Но чувство не только первобытнее разума, оно выше его, лучше его и потому заключает в себе ту истину, к которой разум приходит лишь с трудом. «Если, – говорит Руссо, – первый проблеск рассудка нас ослепляет и искажает предметы пред нашими взорами, то потом при свете разума они представляются нам таковыми, какими с самого начала показывала их нам природа; поэтому удовлетворимся первыми чувствами, которые мы в себе находим, ибо к ним нас всегда приводит изучение предметов, если оно нас не ввело в заблуждение».
Вследствие этого нравственные правила, которыми руководится человек, должны быть выведены из чувства. «Я не извлекаю эти правила, – говорит савойский викарий, – из начал высокой философии, но нахожу их изображенными природой в своем сердце неизгладимыми чертами. Мне достаточно посоветоваться с самим собой насчет того, что я хочу делать: все, что мое чувство признает хорошим, – хорошо; все, что оно признает дурным, – дурно»[59].
Чувство, в глазах Руссо, не только руководит мыслью человека, но и должно руководить ею, – не только направляет волю человека, но должно быть высшим, можно сказать, единственным мерилом во всех вопросах жизни. Таким образом, чувство было для Руссо не только основным началом его психологии и философии, но и коренным источником нравственности[60]. И в данном случае, как в других, аффект увлек Руссо до парадокса. В его глазах чувство, признанное источником нравственности и добродетели, отождествлялось с самою добродетелью. Чувствовать влечение к добродетели уже значило быть добродетельным. «Тот лучший человек, кто лучше и сильнее других чувствует; тот достиг нравственного совершенства, кем овладел восторг к добродетели»[61].
При том первенствующем значении, которое признавалось за чувством в нравственном учении Руссо, оно не могло не сделаться предметом восторженного поклонения. Руссо и его последователи стали относиться с чувством к собственному чувству. Это исполненное энтузиазма обожание чувства и составляет отличительный оттенок той роли, которую стало играть чувство в культуре прошлого века; оно и есть источник той чувствительности, печать которой носят литература и общество того времени. У Руссо чувство нераздельно с чувствительностью; всякое чувство у него всегда расплывается в чувствительность. Чувство природы, которое Руссо несомненно оживил в своих современниках, становится чувствительным лиризмом; чувство любви и страсть, которые Руссо понял глубже своих современников и сделал серьезнее, освободив их от условных правил и форм тогдашнего светского общества[62], – в то же время стали неразлучны с мечтательностью, слезами восторга и необъяснимой печалью.

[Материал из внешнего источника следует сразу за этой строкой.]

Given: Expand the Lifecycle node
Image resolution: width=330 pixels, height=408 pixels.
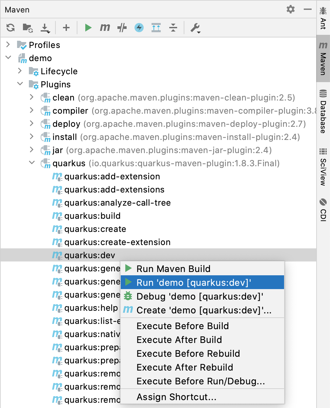Looking at the screenshot, I should [20, 71].
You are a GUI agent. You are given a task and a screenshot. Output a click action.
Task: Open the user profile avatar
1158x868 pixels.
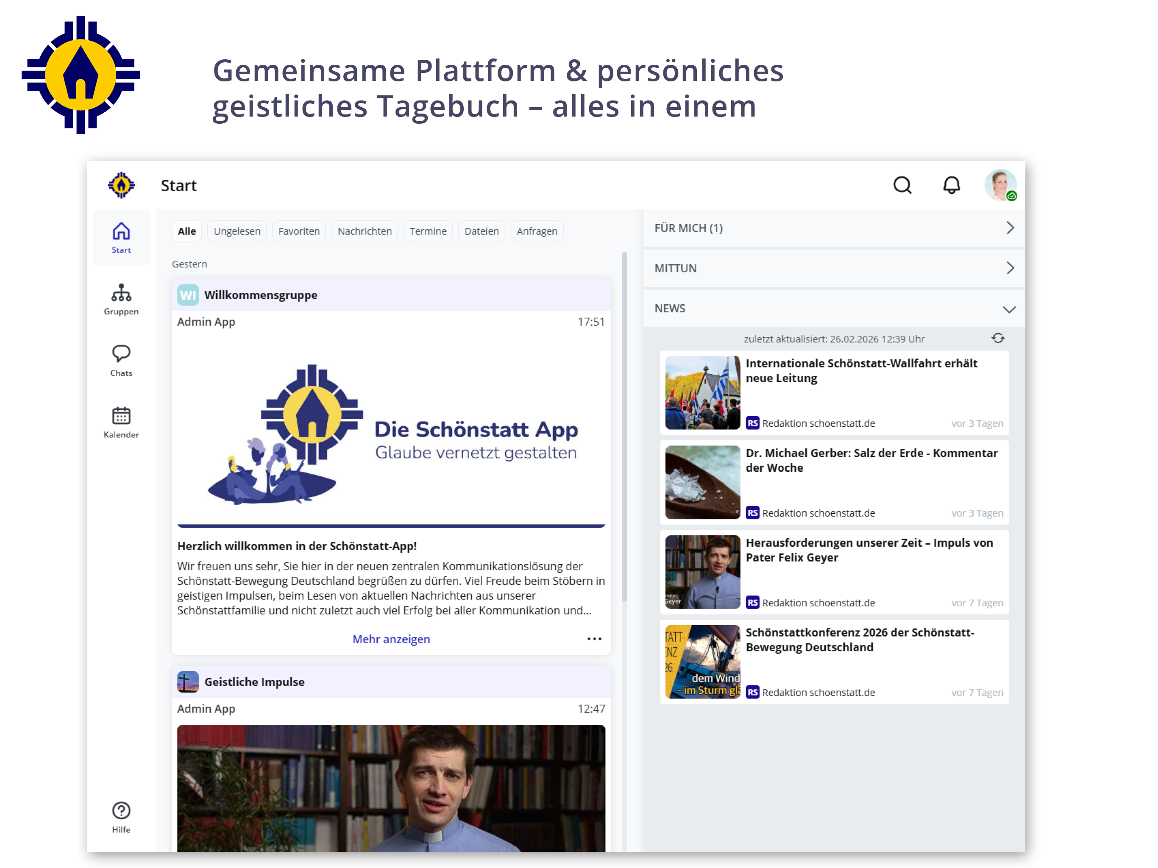tap(1000, 185)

Главная струна, сильнее всех звучащая в сочинениях Руссо, есть прославление чувствительности; из них широкою струей разлилось по всей Европе сентиментальное отношение к миру, к людям и, главным образом, к самому себе. Эта чувствительность, конечно, с особенною силой охватила то политическое понятие, которое составляет предмет нашего изучения – представление о народе. Она именно и исторгла это понятие из-под власти сухого, отвлеченного рационализма и пропитала его лиризмом, и в то же время она наиболее содействовала тому, чтоб изъять этот предмет из области наблюдения и объективного размышления и сделать его достоянием чисто субъективного отношения.